Start of READING PASSAGE

When Gloria Gogola, an orthopedic hand surgeon specializing in pediatrics, visited a senior design class at Rice University (Houston) and challenged students in the class to create a device that accurately measures intrinsic hand muscles, the students saw it as an opportunity to make a real difference in a clinic setting.
Graduates Caterina Kaffes, Matthew Miller, Neel Shah and Steve Xu invented the Peg Restrained Intrinsic Muscle Evaluator (PRIME), for their senior project. They are working with the Rice Alliance, which aids early stage technology ventures, and the Jones Graduate School of Business to refine their business plan while validation of the device is under way at two Texas Medical Center (Houston) institutions, the Methodist Hospital and Shriners Hospital for Children, both in Houston.
"We really wanted to create a device that was applicable and ready to go and wasn't sort of pie in the sky," Xu told Medical Device Daily. "We're excited about creating a device that doesn't just get shelved."
According to Rice University, the students who invented PRIME have won two prestigious honors for their creation. The students say the device could revolutionize the diagnosis and treatment of hand injuries and neurological disorders. The team won first place and $10,000 at Ishow, an innovation competition for graduate and undergraduate students sponsored by the American Society of Mechanical Engineers (New York) in Palm Desert, California last month.

End of READING PASSAGE

ASSIGNMENT 1: According to the article on the PRIME hand device, why did the students take up the surgeon's challenge? Explain in one to three sentences.
ASSIGNMENT 2: Sum up the article on the PRIME hand device in two sentences.
ASSIGNMENT 3: Write the next part of the article on the PRIME hand device, starting after its last sentence.
The material after this point comes from a separate source.

Start of MATERIAL SUPPLIED

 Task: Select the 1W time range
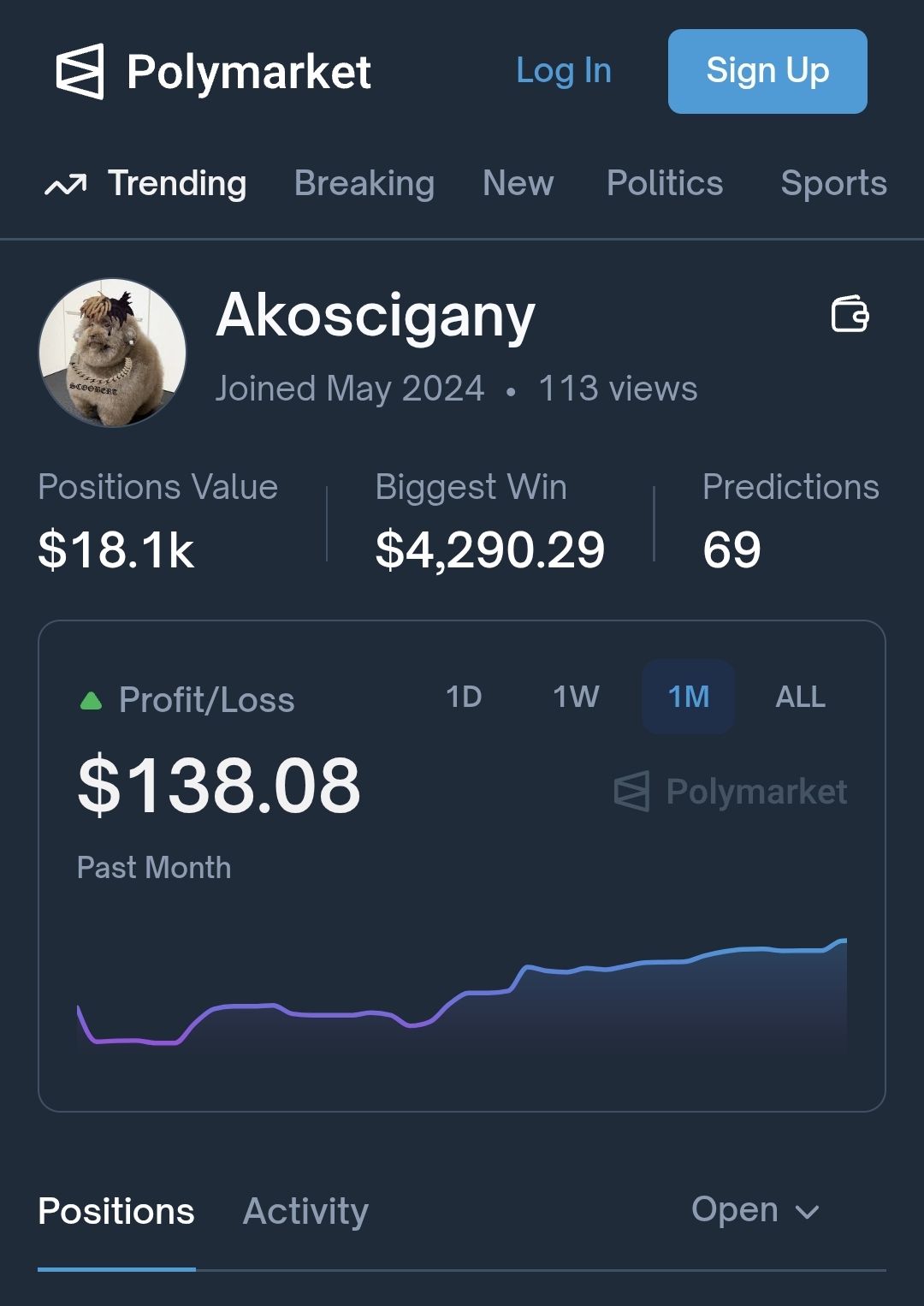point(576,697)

End of MATERIAL SUPPLIED
Start of MATERIAL SUPPLIED

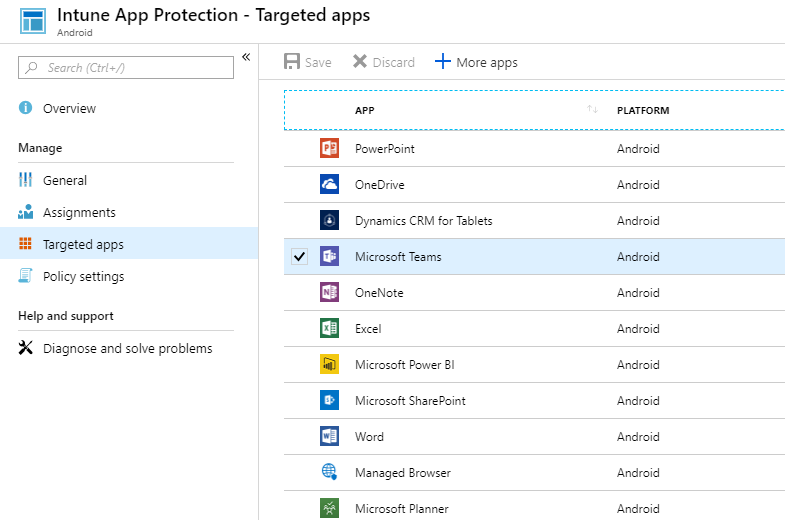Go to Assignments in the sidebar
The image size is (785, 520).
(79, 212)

End of MATERIAL SUPPLIED
Start of MATERIAL SUPPLIED

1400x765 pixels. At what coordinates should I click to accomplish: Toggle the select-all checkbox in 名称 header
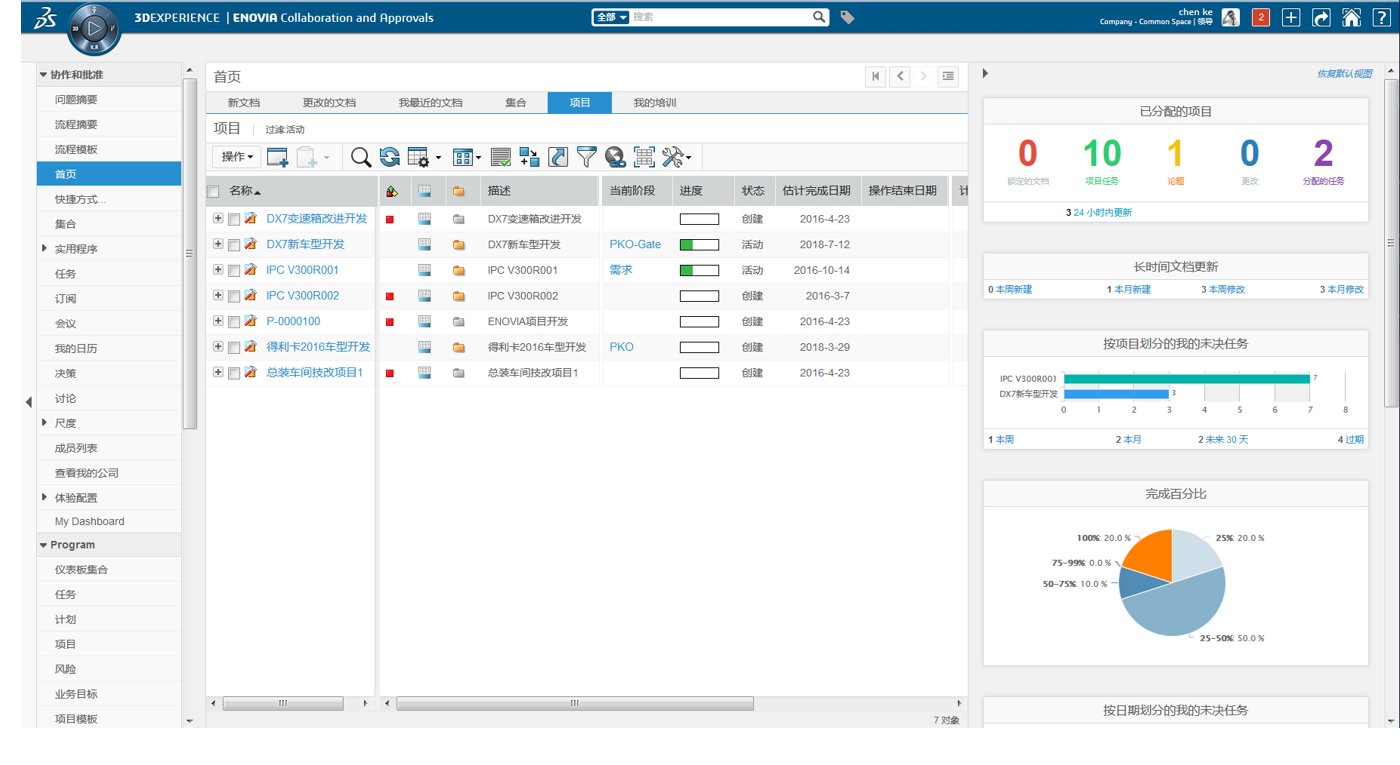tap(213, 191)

End of MATERIAL SUPPLIED

ANSWER SECTION 1: The students took up the challenge because they saw it as a chance to make a real difference in a clinic setting. Gloria Gogola, a pediatric hand surgeon, had asked the class for a device that accurately measures intrinsic hand muscles.

ANSWER SECTION 2: After a pediatric hand surgeon challenged their Rice University senior design class, four students invented the Peg Restrained Intrinsic Muscle Evaluator (PRIME) to measure intrinsic hand muscles. The device is being validated at the Methodist Hospital and Shriners Hospital for Children while the team refines its business plan, and the team, which says PRIME could revolutionize how hand injuries and neurological disorders are diagnosed and treated, won first place and $10,000 at the Ishow innovation competition.

ANSWER SECTION 3:
They were then named one of five winners in a student design competition sponsored by the National Science Foundation (Arlington, Virginia) at the Rehabilitation Engineering and Assistive Technology Society of North America (also Arlington) conference in New Orleans in late June. The top five, unranked, were selected from more than 60 entries.
The intrinsic hand muscles which the device was designed to measure are the same muscles that allow humans to play a piano or perform any task that requires dexterity and precision such as buttoning a shirt, Xu said.
"Twenty percent of all ER admissions are hand-related," Xu said. "Neuromuscular disorders like spinal cord injuries, Lou Gehrig's, diabetes, multiple sclerosis – all these diseases affect the intrinsic hand muscles."
For starters, the team is honing in on carpal tunnel syndrome. "U.S. surgeons will perform over 500,000 procedures for carpal tunnel this year. We spend $2 billion per year treating this disease but up to 20% of all surgeries need to be redone. Our invention can be used across the spectrum of care from diagnosis to outcome measurements," Xu said.
When doctors perform checkups to test hand strength, the assessment is by feel, nothing quantifiable, Xu said. He said previous devices lack the repeatability to be useful and do not adjust for small hands or unusual morphologies. PRIME is intended to fill that gap.
Miller told MDD the device has three elements: a pegboard restraint, a force transducer enclosure and a PDA custom-programmed to capture measurements.
In a five-minute test, a doctor uses pegs to isolate a patient's individual fingers. "You wouldn't think it works as well as it does, but once you are pegged in, you can't move anything but the finger we want you to," Miller said.
A loop is fitted around the finger, and when the patient moves it, the amount of force generated is measured. "PRIME gets the peak force," Xu said. "Then the doctor can create a patient-specific file with all your information, time-stamped, and record every single measurement." PRIME integrates with existing systems in a manner compliant with HIPAA, he said.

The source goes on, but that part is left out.